Could a long used diabetes drug be repurposed for cancer treatment? Researchers at Rice University have found a potential way to use the diabetes drug class thiazolidinedione to cause breast and ovarian tumor cells to become increasingly susceptible to chemotherapy and the immune system.
Thiazolidinediones are a type of medication that helps modulate fat and glucose metabolism by influencing the upregulation of certain genes and downregulation of others, thereby decreasing insulin resistance in patients with type 2 diabetes. In effect, the drug causes decreased fatty acid circulation causing cells to rely on glucose oxidation for energy.
As a side effect, thiazolidinedione can also stop specific glycoprotein expression. These glycoproteins, or mucins, form the protective mucus that lines certain cells and organs in the body such as the stomach, intestines, and lungs. Mucins generally protect cells from exterior exposure. However, cancer cells have enlisted mucins as protection from chemotherapy and attack by the immune system. By covering themselves in mucin proteins, cancer cells create a protective layer around themselves that inhibits immune cells from recognizing a tumor.
In a study published in the Journal of Cellular Biochemistry
, Rice scientist Daniel Carson and researcher Micaela Morgado used the thiazolidinedione drug rosiglitazone to shutdown glycoprotein production in breast cancer cell lines in the lab. Rosiglitazone interferes with cell signaling cytokines that activate a cell’s protective response and increase mucin production. Carson investigated the effects on the mucin MUC16, a glycoprotein that is known to protect breast and ovarian cancer cells.

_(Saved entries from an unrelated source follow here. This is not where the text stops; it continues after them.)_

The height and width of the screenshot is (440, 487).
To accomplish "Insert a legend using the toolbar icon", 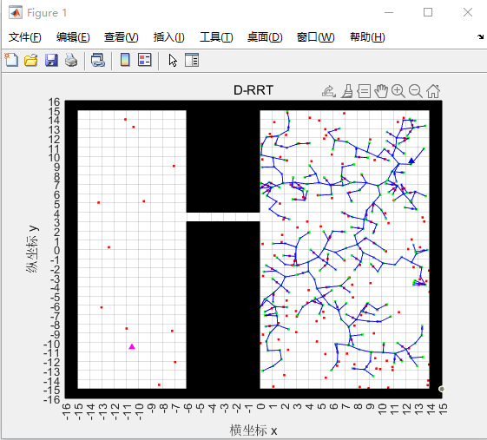I will [145, 60].
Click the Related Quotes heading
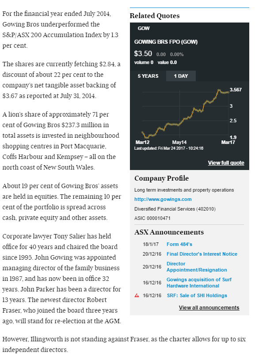255x359 pixels. (x=155, y=16)
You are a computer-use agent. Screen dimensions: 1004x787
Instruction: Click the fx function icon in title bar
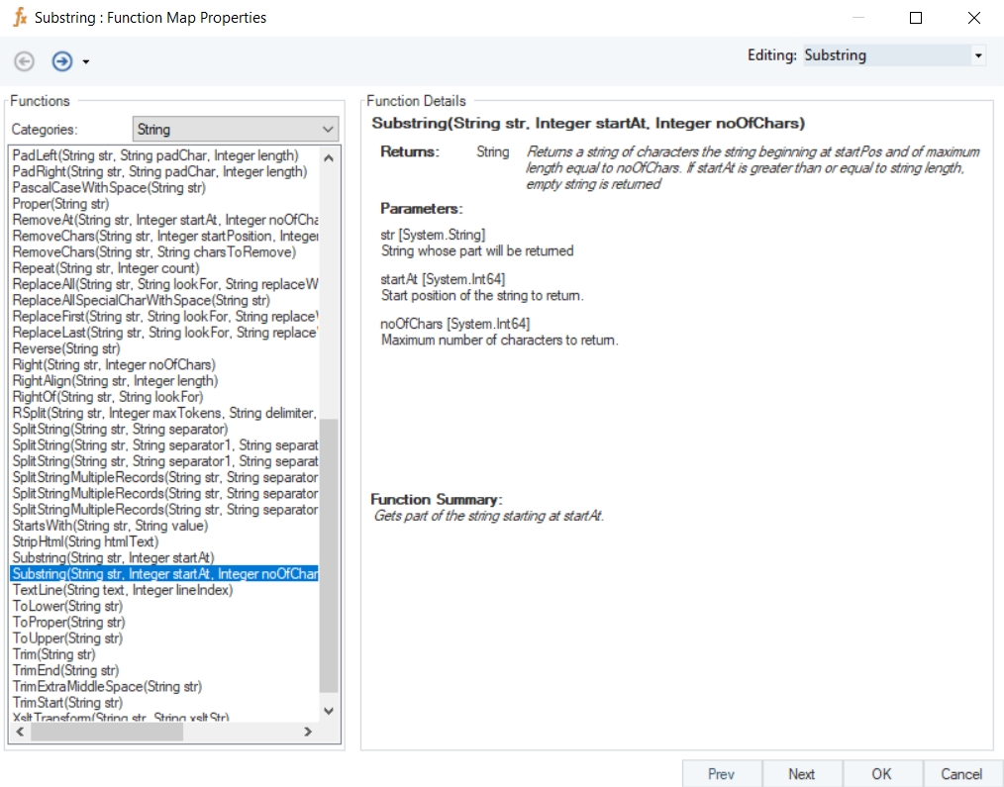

The idea is by stopping the production of MUC16, the cancer cells can no longer create a protective mucus layer and are more prone to killing by chemotherapeutic agents or our own immune cells.
“If we can intervene in patients and reduce mucin levels, maybe the host immune system can do its job and kill the tumors,” Carson said.
In an interesting twist, their findings presented a conundrum. At low doses, as would be administered to a diabetes patient, the drug actually increased the protective properties of the cancer cells. But at high doses, the drug was able to counteract the protective effect by decreasing the barrier build up enough to allow immune cells to attack. Consequently, in order for the drug to have a positive effect on patients, the drug must be administered at a very high dose.
The Carson lab is learning more about how this interplay functions and is working to adjust drug levels and efficacy. This preliminary study shows great promise for repurposing a currently approved drug to treat a broad range of cancer patients.
“There’s nothing here we can take to a clinic yet,” Carson said. “We learned about ways to intervene and reduce the expression, but we either need better drugs that can do it at much lower, pharmacologically achievable levels, or we need to have a way to target drugs so we can get tumor-specific, superphysiological concentrations that would achieve the goal.
“The upside is that these drugs are already FDA approved,” he said. “If we can repurpose them, we don’t have to go through the same duration of regulatory process required to use them for cancer therapy.”